Title: Battle Hymn of the Tiger Mother
Author: Amy Chua
Publication Year: 2011
Amazon Product Page (Affiliate Link)
Review: I read this book immediately after reading the French parenting Book, Bringing Up Bebe. The differences are striking. While the French learning philosophy is all about giving children opportunities for awakening and discovery with no real forced learning, the Chinese philosophy is the exact opposite. Even from toddlerhood, kids are expected to spend practically every waking minute in structured education of some form or another with no real choice in the matter.
I know this book was heavily criticized when it came out, and although I’m more in favor of the French teaching philosophy, I actually really enjoyed the book. The main idea is that, in general, kids will not push themselves to do something difficult, because no one likes working hard. By not giving their children a choice, Chinese mothers do their children a favor, because they acquire skills and talents they would not otherwise have if left to decide for themselves.
As they master different skills, they receive praise and then the parent, in theory, should no longer have to force them to work hard. While the author is admittedly an extremist when it comes to applying this principle, the idea is interesting. They may not like their parents when they are young and may hate being forced to work harder than their friends, but after many successes the children are in general grateful to their parents and maintain a lifelong relationship with them.
While the Chinese parenting philosophy “works” beautifully on the older of the author’s daughters, it backfires on the younger daughter who becomes rebellious as a preteen and early teenager despite all her mother’s efforts.
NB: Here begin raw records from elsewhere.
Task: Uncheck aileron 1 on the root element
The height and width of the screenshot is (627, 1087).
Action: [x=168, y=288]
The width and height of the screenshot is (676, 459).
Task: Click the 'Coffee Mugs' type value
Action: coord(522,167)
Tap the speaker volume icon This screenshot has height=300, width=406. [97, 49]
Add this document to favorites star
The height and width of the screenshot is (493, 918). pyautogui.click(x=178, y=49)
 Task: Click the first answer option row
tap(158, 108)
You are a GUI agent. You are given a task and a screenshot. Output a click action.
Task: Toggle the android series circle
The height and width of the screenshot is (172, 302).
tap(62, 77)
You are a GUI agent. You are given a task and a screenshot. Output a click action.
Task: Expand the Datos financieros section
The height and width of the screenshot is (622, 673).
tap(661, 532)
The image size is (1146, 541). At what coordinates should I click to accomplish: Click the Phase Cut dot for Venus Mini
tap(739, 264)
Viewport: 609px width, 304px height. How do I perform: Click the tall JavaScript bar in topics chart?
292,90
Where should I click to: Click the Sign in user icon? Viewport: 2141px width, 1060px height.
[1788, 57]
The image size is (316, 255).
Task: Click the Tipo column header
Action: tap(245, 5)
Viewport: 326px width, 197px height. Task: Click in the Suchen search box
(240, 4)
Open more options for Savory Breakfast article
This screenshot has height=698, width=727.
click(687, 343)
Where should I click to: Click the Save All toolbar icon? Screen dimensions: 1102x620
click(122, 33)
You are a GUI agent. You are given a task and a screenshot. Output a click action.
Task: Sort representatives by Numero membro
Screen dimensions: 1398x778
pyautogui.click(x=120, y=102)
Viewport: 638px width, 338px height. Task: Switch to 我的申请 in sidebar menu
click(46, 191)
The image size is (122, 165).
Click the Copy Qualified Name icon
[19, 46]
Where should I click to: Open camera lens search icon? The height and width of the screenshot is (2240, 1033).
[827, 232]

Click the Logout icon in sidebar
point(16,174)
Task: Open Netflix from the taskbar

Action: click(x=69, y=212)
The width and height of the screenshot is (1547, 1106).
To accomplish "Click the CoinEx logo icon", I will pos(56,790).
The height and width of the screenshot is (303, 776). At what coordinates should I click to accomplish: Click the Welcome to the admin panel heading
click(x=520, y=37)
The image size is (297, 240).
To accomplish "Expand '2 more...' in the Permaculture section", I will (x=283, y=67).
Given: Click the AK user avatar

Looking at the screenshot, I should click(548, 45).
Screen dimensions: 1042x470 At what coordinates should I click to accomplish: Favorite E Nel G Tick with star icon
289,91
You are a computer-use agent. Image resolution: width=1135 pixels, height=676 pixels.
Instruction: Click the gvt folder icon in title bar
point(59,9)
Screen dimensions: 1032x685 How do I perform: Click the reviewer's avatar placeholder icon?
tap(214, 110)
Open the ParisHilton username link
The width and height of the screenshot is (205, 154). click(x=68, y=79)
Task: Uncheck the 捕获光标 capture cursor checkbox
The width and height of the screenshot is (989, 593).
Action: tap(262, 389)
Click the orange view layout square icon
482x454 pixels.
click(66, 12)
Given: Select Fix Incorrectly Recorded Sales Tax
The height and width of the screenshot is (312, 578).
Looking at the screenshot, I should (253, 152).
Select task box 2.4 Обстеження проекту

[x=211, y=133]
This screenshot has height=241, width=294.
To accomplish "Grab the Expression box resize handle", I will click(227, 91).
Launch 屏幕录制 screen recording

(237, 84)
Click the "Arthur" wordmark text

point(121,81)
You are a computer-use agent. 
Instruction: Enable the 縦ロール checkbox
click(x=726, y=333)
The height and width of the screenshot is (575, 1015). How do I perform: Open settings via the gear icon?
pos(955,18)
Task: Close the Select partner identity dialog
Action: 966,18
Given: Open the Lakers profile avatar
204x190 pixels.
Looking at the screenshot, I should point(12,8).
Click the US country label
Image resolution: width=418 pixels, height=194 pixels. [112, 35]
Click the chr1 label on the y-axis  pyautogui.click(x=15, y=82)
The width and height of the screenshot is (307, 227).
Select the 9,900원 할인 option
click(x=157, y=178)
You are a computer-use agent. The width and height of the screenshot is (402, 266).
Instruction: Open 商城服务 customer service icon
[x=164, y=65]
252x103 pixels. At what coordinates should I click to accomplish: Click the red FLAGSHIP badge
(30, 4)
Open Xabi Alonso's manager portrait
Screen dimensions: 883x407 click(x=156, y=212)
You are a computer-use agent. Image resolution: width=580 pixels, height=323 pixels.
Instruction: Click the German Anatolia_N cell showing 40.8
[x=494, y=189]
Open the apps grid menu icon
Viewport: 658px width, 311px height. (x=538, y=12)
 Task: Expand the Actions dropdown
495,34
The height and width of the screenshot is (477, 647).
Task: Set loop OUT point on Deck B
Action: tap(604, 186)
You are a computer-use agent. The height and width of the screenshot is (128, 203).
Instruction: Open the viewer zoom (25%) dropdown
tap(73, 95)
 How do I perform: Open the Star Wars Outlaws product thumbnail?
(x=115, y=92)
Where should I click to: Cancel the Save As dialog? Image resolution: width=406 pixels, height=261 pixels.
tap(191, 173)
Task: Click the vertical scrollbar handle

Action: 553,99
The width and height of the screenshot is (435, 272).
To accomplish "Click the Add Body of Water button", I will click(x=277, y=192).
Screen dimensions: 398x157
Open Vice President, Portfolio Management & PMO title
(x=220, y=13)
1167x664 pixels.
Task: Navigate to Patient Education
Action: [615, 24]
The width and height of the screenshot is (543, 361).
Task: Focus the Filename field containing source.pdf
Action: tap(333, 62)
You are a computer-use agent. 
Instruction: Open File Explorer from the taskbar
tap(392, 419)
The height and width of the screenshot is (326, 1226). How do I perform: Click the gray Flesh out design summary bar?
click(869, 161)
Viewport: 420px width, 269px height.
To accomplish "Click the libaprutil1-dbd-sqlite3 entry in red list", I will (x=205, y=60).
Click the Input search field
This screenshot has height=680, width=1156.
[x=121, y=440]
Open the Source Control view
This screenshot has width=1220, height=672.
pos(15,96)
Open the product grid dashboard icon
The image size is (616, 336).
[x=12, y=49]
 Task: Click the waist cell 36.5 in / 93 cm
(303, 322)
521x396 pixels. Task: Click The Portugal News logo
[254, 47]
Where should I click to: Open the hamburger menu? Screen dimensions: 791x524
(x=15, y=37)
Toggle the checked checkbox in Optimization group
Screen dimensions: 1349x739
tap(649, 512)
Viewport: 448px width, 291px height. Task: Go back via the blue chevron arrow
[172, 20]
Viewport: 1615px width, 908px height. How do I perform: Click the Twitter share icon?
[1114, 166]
After one final incident, the mother wisely decides to give in rather than ultimately sacrifice her relationship with her daughter and lets the daughter decide her life for herself. The end result is that she has two happy, hard working, talented children who seem to have a sincerely strong, though somewhat atypical, relationship with their mother.
While I know I could never be a Chinese mother, this book is a good reminder that as parents, we know better than our children, and it is okay if they don’t like us for awhile when we do what we believe is in their long term best interest. However, it also teaches us that ultimately, we can’t control our children and they will either obey or rebel of their own volition.